Prior to joining Governor Wilson’s senior staff, Judge Brown was an associate at Nielsen, Merksamer, Parrinello, Mueller & Naylor. Earlier, she served as Deputy Secretary and General Counsel for California’s Business, Transportation and Housing Agency (BT&H), working primarily with business regulatory departments. She came to BT&H after eight years in the Attorney General’s Office, where she worked in both the criminal appellate and civil trial divisions. She also worked for two years for the Legislative Counsel and previously served as an adjunct professor at the University of the Pacific’s McGeorge School of Law.
Judge Brown currently serves on the Board of Regents of Pepperdine University and is a member of the Board of the Coolidge Foundation.

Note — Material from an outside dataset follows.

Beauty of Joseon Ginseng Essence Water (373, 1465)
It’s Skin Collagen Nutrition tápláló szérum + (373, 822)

She also serves as the Darling Foundation Jurist-in-Residence and a visiting professor at the University of California-Berkeley School of Law.
Judge Brown is a graduate of the University of California, Los Angeles, School of Law and California State University, Sacramento. In 2004, Judge Brown received a Master of Laws degree in Judicial Process after completing the Graduate Program for Judges at the University of Virginia School of Law.
The recipient of honorary doctorates from Pepperdine University, Ave Maria School of Law, Catholic University’s Columbia School of Law, and Southwestern School of Law, Brown received the UCLA School of Law Alumnus of the Year award in 1998 and UCLA’s 2004 Award for Excellence in Public Service. She has been honored with the Jurisprudence Award of the Claremont Institute’s Center for Constitutional Jurisprudence. Judge Brown retired from the bench in 2017.